We thought that the differences between our study and GOG-122 might have been related to differences in histological subtypes, which were more aggressive and possibly more chemoresponsives in the GOG-122 population but a recent pooled analysis of four GOG studies showed similar response rates of endometroid and serous tumours to CT (Scott et al, 2005). Thus, differences can only be explained with the combination of the more aggressive GOG-122 CT schedule and a target patient population with poorer prognosis.

When our study was designed, the drug combination proposed in the protocol (the CAP regimen, cycled every 4 weeks) was considered effective in advanced endometrial and ovarian cancer (de Oliveira et al, 1990; Burke et al, 1991). The CAP regimen, although usually cycled every 3 weeks, is still widely used and many clinicians in Europe use it as first-line treatment for ovarian cancer (International, 2002). The doxorubicin dose in the CAP regimen is lower than the dose used in the GOG-122 trial but a recent retrospective analysis of three phase III trials in 630 patients indicated that the risk of cardiotoxicity (ie irreversible cardiac heart failure) began to increase with cumulative doses of conventional doxorubicin as low as 300 mg m−2 (Swain et al, 2003). The GOG-122 maximum allowable cumulative dose of doxorubicin was 420 mg m−2 and this should set the estimated risk range of cardiomyopathy between 5 and 16%.
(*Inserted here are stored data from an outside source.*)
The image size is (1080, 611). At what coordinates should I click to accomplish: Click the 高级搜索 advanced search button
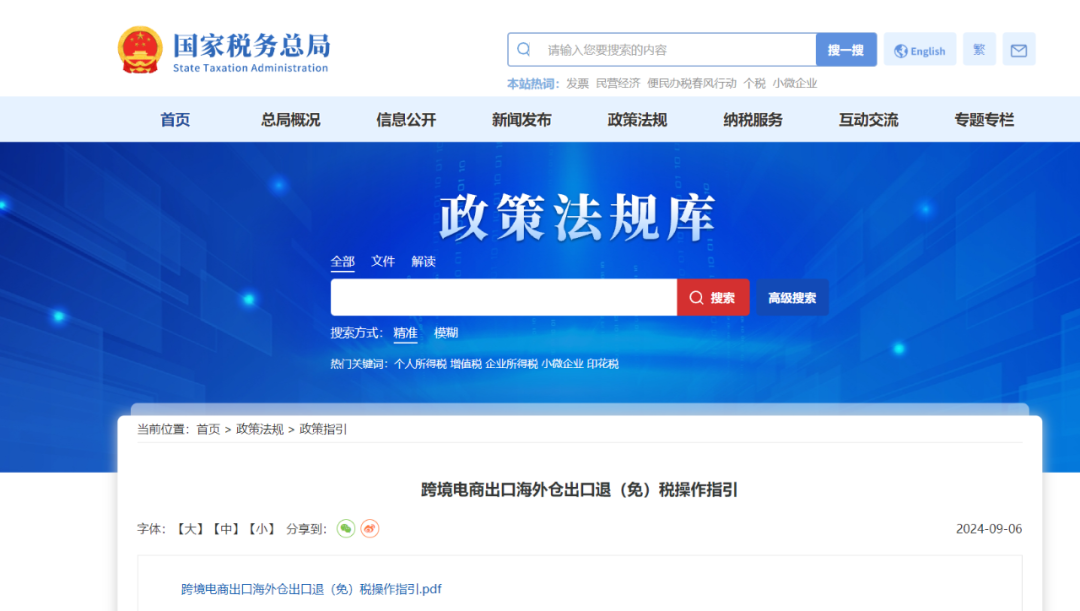tap(792, 298)
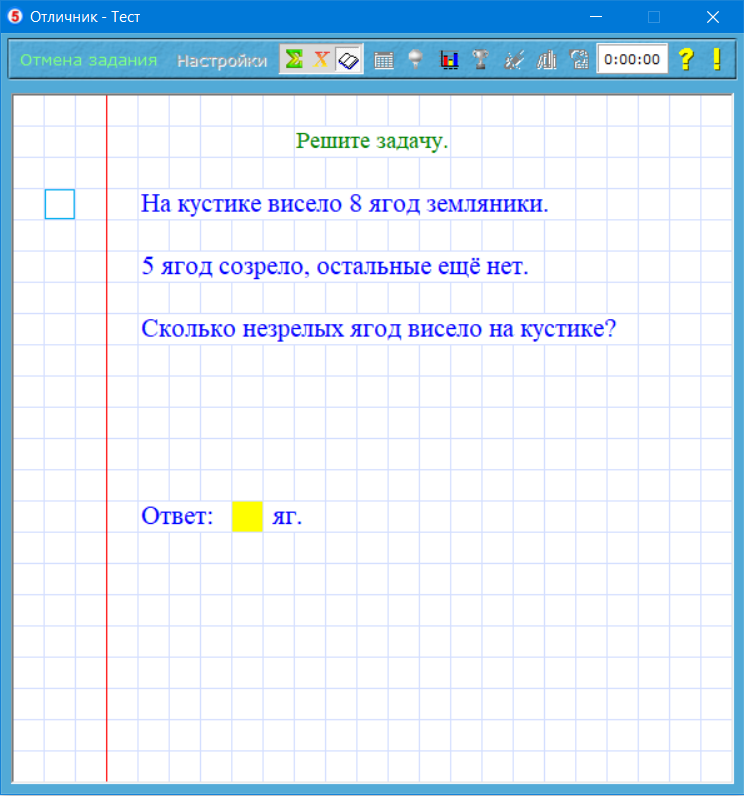This screenshot has height=796, width=744.
Task: Open the calculator icon in toolbar
Action: click(383, 60)
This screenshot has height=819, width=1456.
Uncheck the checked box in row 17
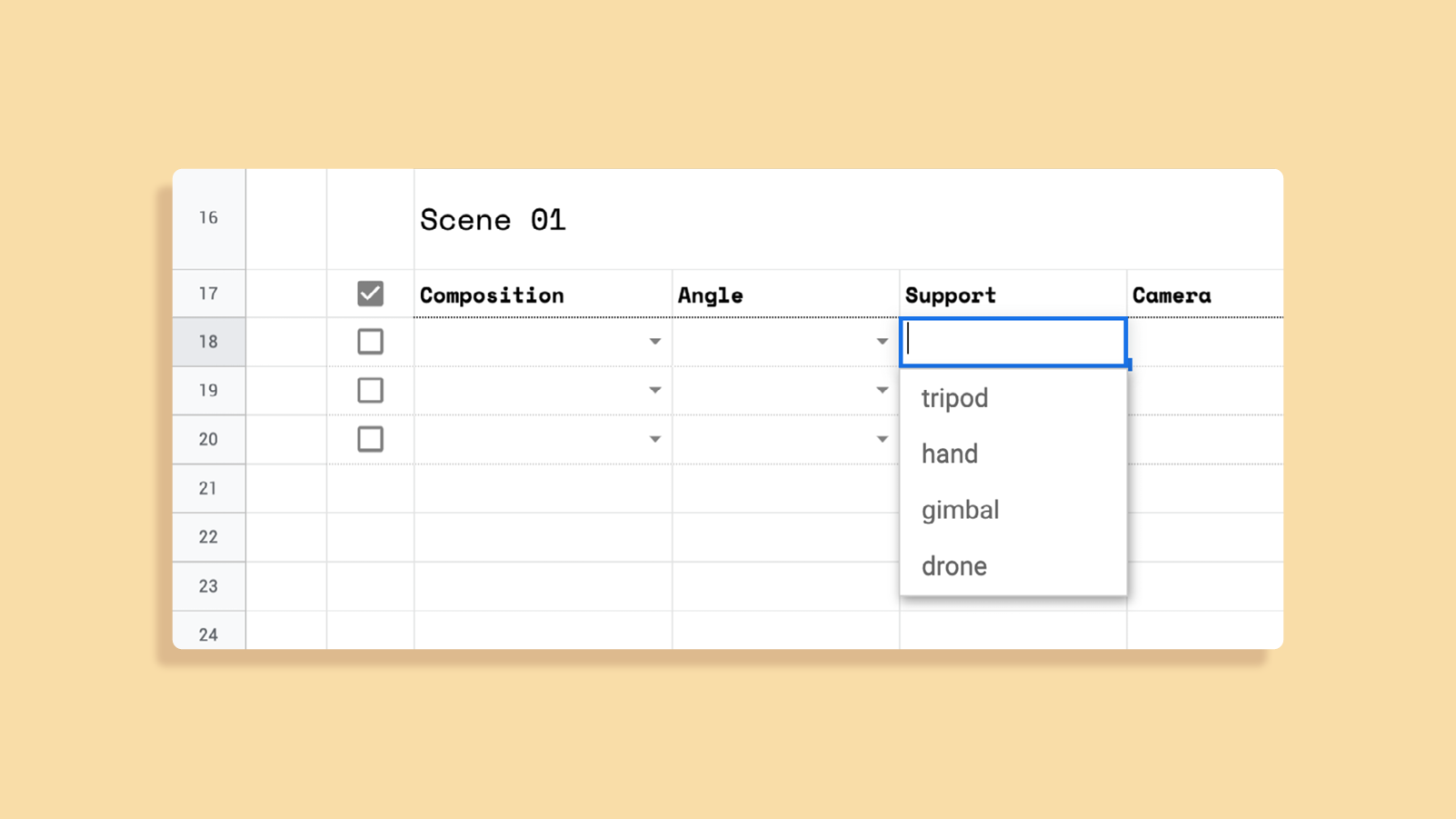370,294
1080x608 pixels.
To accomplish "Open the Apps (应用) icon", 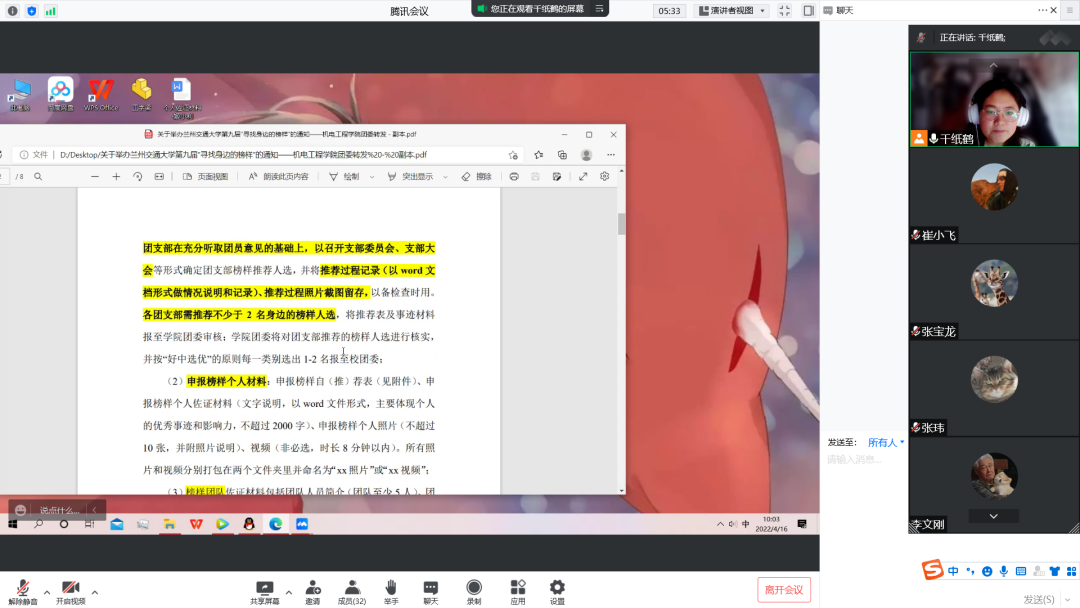I will coord(518,588).
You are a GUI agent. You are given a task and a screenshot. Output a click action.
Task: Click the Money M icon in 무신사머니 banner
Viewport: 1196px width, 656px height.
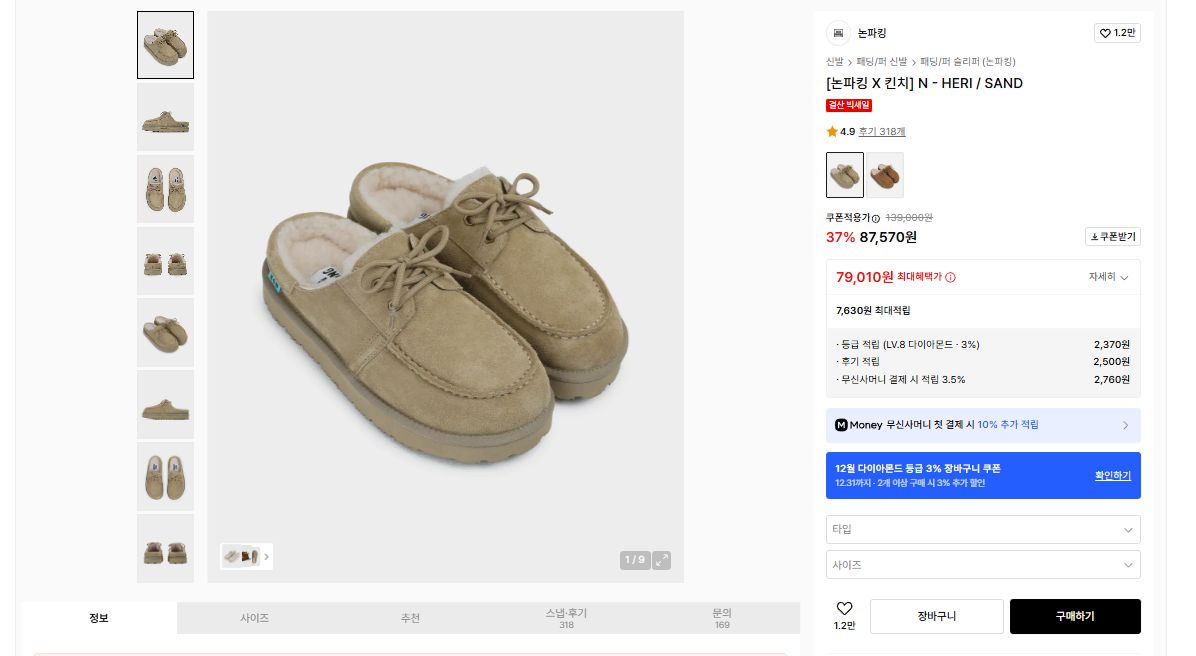click(x=841, y=424)
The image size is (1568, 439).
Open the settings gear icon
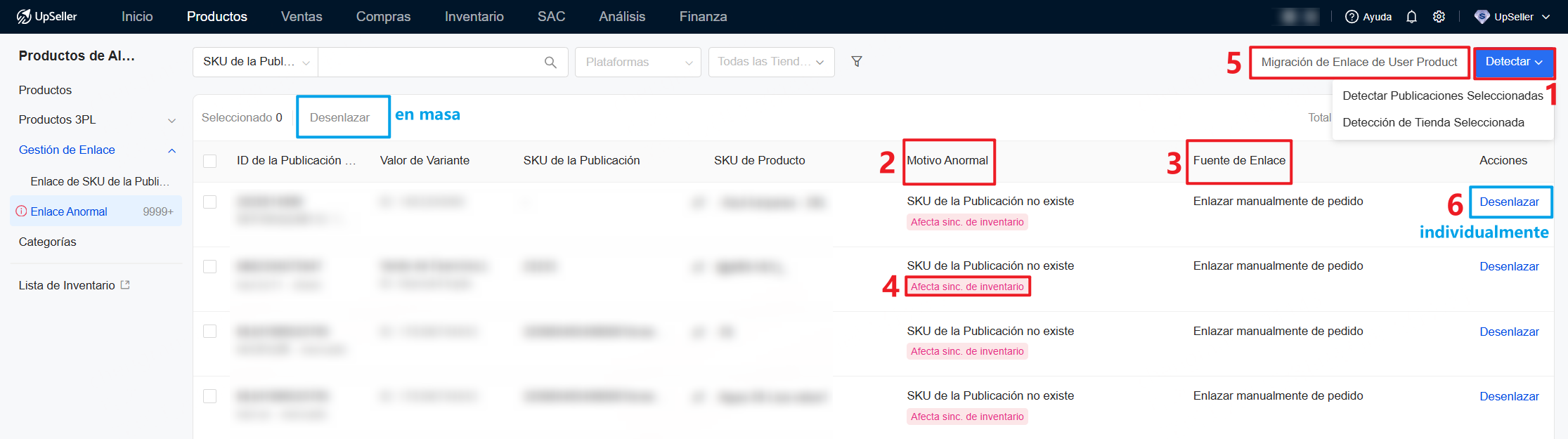(x=1439, y=17)
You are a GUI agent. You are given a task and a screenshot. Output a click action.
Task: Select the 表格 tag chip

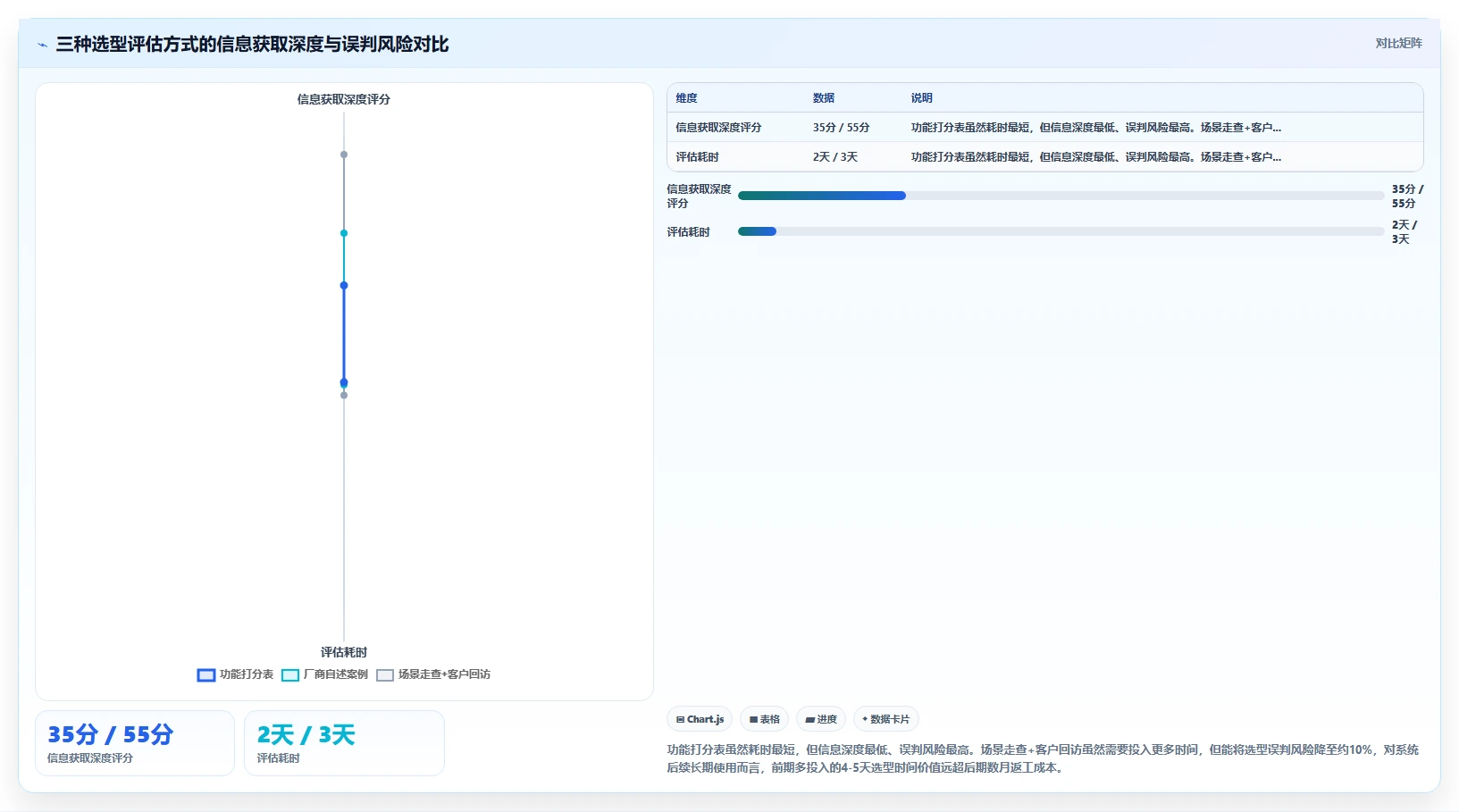pos(764,719)
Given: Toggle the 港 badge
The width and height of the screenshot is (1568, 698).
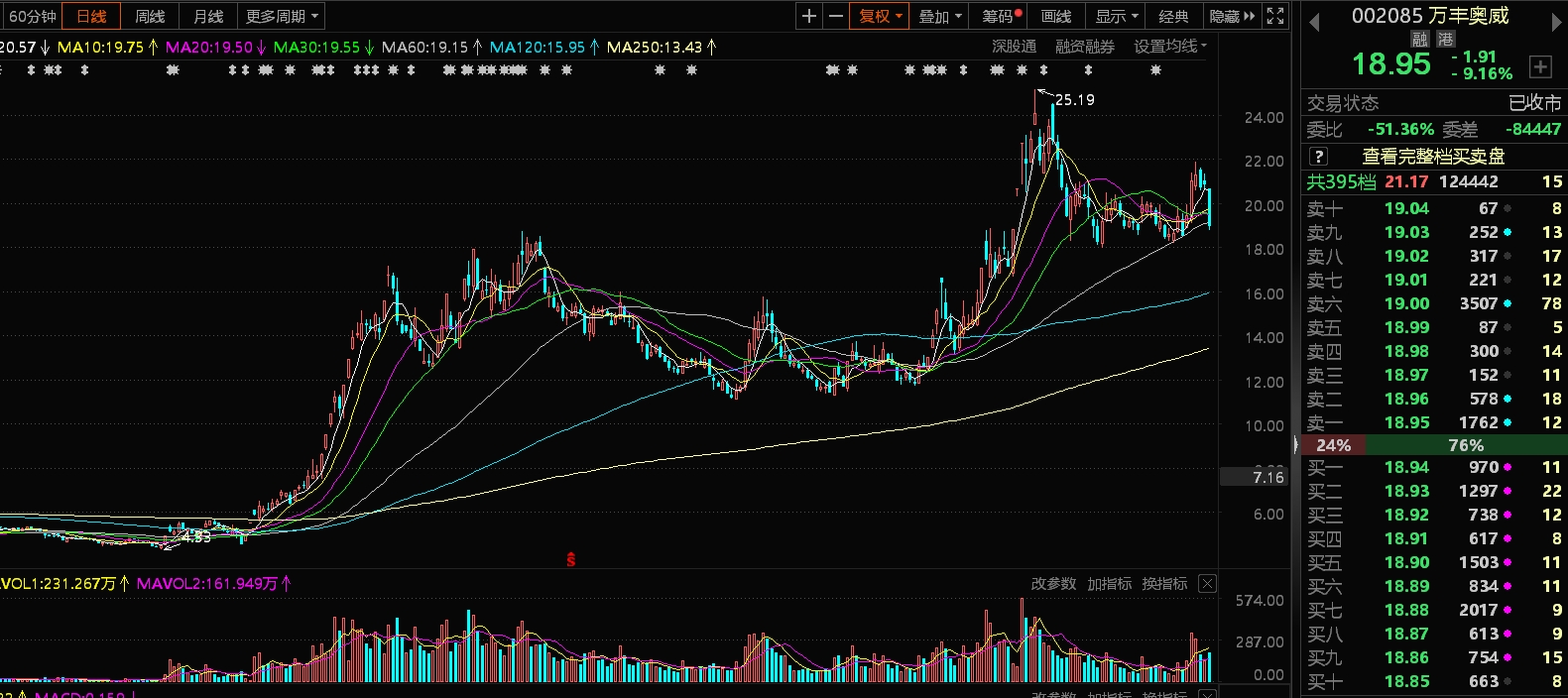Looking at the screenshot, I should click(1446, 39).
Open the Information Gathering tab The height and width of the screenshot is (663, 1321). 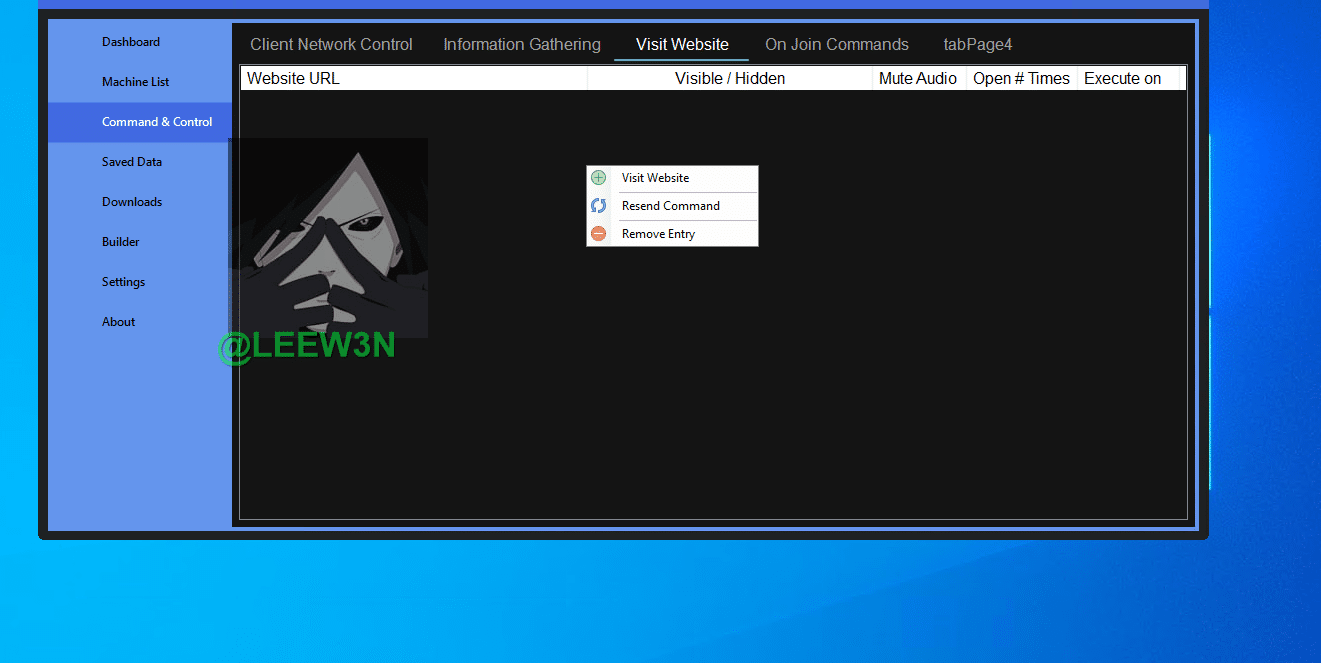point(522,44)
The cumulative incidence curves of local and distant relapses in our study suggest that RT might achieve better loco-regional control while systemic CT might control distant metastases better. Although both approaches are still unsatisfactory, since the risk of progression or death remains high, this encouraging evidence of clinical activity suggest they might be used concurrently or sequentially use in an adjuvant setting. Only one randomised trial assessed the efficacy of adjuvant CT after RT compared with RT alone (Morrow et al, 1990). This GOG trial randomised high-risk patients to receive doxorubicin or no further therapy after postoperative pelvic RT. No differences emerged in overall survival but the trial was probably underpowered to detect a clinically important effect.

In an attempt to maximise treatment activity several cooperative groups have launched randomised trials comparing RT plus CT with RT alone in high-risk endometrial cancer (ILIADE group, EORTC 55991). These will further define the optimal sequencing of treatment approaches including concomitant RT and CT that showed acceptable safety and toxicity in preliminary analyses (Greven et al, 2004).

In this setting, taxane-platin combinations seem promising especially, considering the possible role of taxane compounds as radiation enhancer (Liebmann et al, 1994a, 1994b).